Dengan adanya malaadministrasi dalam proses penyusunan Peraturan KPK Nomor 01 tahun 2021, proses pelaksanaan TWK dan penetapan hasil TWK, Ombudsman meminta ada tindakan korektif dari pimpinan KPK, yaitu 75 pegawai yang dinyatakan TMS dialihkan statusnya menjadi ASN sebelum 30 Oktober 2021.

Tanggapan perbedaan

Terhadap perbedaan pandangan tersebut, Ketua Dewas KPK Tumpak Hatorangan Panggabean mengatakan Dewas KPK tidak mencampuri laporan Ombudsman RI.

"Laporan malaadminstrasi itu kami tidak campuri, kami tidak tahu masalah itu apakah pimpinan akan menindaklanjuti atau tidak kami juga tidak tahu, terserah pimpnan apakah menindaklanjuti atau tidak," kata Tumpak.

Sementara perwakilan 75 pegawai KPK yang tidak lulus TWK mengatakan ingin membantu Dewas KPK untuk mengumpulkan bukti.

"Kami akan membantu Dewas KPK dan akan memberikan data dan informasi lebih lanjut sebagai bukti baru sehingga Dewas bisa lebih utuh melihat permasalahan ini apalagi dengan adanya temuan-temuan dari Ombudsman RI," kata anggota Tim 75 Rizka Anungnata.

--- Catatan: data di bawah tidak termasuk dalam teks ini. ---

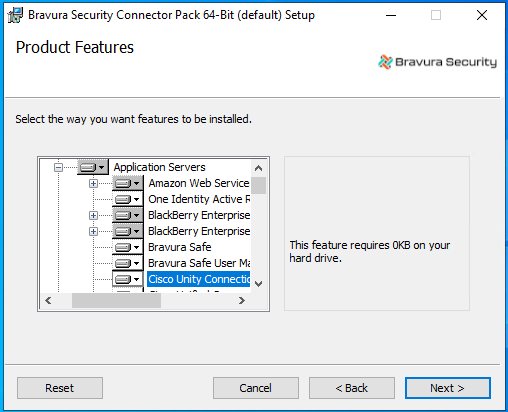The height and width of the screenshot is (412, 508).
Task: Open first BlackBerry Enterprise feature drive icon
Action: point(128,215)
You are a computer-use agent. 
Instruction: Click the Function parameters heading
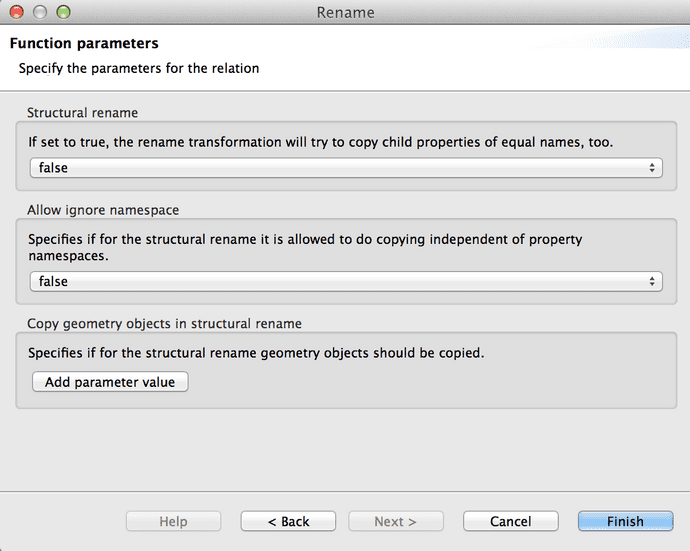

Menurut Rizka, penilaian "tidak cukup bukti" adalah alasan yang sangat mengada-ada sebab Dewas KPK memiliki wewenang penuh untuk mencari bukti.

Perbedaan putusan itu diduga karena Ombudsman RI lebih memiliki niat dan kemauan untuk mengungkap kebenaran dan pelanggaran yang terjadi sementara Dewas KPK disebut sangat bersifat pasif dan tidak berusaha menggali informasi lebih dalam.

Apakah dugaan tersebut benar atau memang "hanya" karena perbedaan kewenangan?